PASSAGE SHOWN —
○ ○ ○ ○
After finishing the unit on Chi-Square stats, I then began the unit Advanced Regression (Inference and Transforming) which, as the name suggests, had me revisit regression lines (a.k.a. the Line of Least-Squares). On a X-Y graph that has a number of data points, a regression line is a line drawn across the graph that attempts to get all the data points on one line. It’s a line that figures out the minimum sum of the squared distance of all the data points to it. Here is a photo from my notes that shows how they work:
As shown in the photo above, the formulas for a regression line of a population and a sample are:
- (Note: Regression Lines are denoted with ŷ)
- Population
- ŷ = α + βx
- α = “Alpha” = y-intercept
- β = “Beta” = slope (= m)
- ŷ = α + βx
- Sample
- ŷ = a + bx
Apart from the notation of the formulas being different, the formulas are the exact same. They’re the standard formula for a line, y = mx + b, but simply use different notation. I wasn’t told this week how to calculate the slope of a regression line based on the given data points. I just looked back through my notes to see if I could find if I’d written it down but I wasn’t able to find anything. When I looked it up online, the formula I found to determine the ‘correlation coefficient’, which is needed to calculate the slope, looks pretty intense and I’m fairly certain I’ve never been taught it (I pasted the photo below this paragraph). For now, I’ll have to have to be content with the basic formulas I went over above and will have to wait to learn about the formula for the correlation coefficient later on.
○ ○ ○ ○
DATA BLOCK —

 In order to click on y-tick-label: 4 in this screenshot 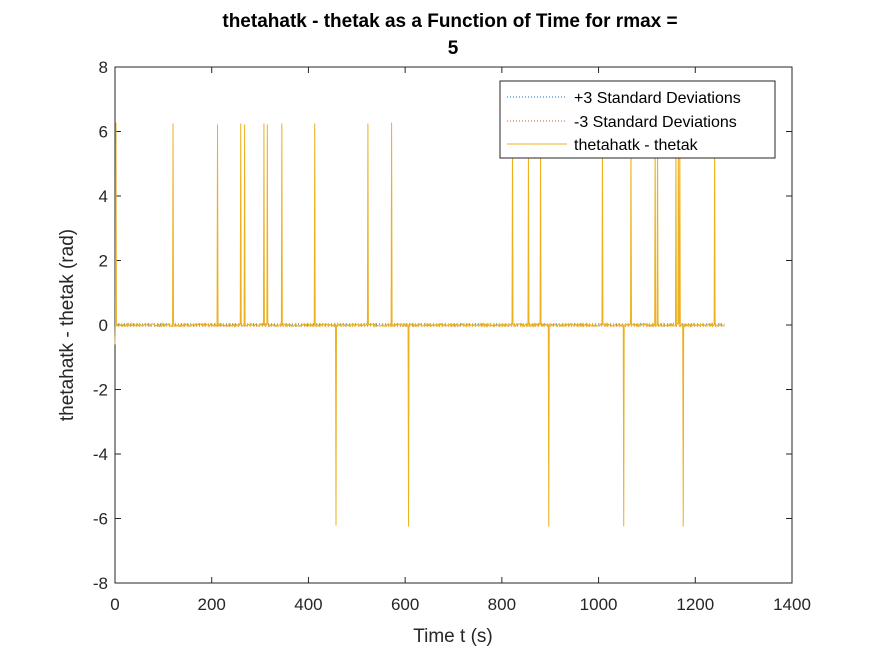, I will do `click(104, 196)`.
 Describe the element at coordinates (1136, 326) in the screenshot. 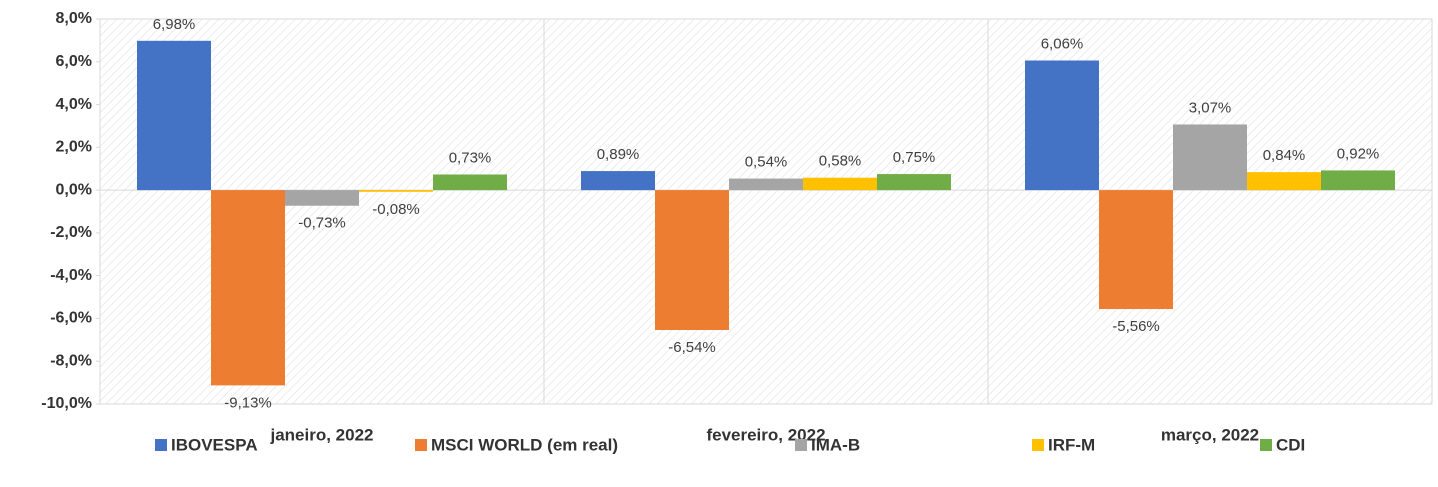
○ ○ ○ ○
ASSIGNMENT — Reproduce the entire passage on regression lines verbatim.

TASK RESPONSE —
After finishing the unit on Chi-Square stats, I then began the unit Advanced Regression (Inference and Transforming) which, as the name suggests, had me revisit regression lines (a.k.a. the Line of Least-Squares). On a X-Y graph that has a number of data points, a regression line is a line drawn across the graph that attempts to get all the data points on one line. It’s a line that figures out the minimum sum of the squared distance of all the data points to it. Here is a photo from my notes that shows how they work:
As shown in the photo above, the formulas for a regression line of a population and a sample are:
- (Note: Regression Lines are denoted with ŷ)
- Population
- ŷ = α + βx
- α = “Alpha” = y-intercept
- β = “Beta” = slope (= m)
- ŷ = α + βx
- Sample
- ŷ = a + bx
Apart from the notation of the formulas being different, the formulas are the exact same. They’re the standard formula for a line, y = mx + b, but simply use different notation. I wasn’t told this week how to calculate the slope of a regression line based on the given data points. I just looked back through my notes to see if I could find if I’d written it down but I wasn’t able to find anything. When I looked it up online, the formula I found to determine the ‘correlation coefficient’, which is needed to calculate the slope, looks pretty intense and I’m fairly certain I’ve never been taught it (I pasted the photo below this paragraph). For now, I’ll have to have to be content with the basic formulas I went over above and will have to wait to learn about the formula for the correlation coefficient later on.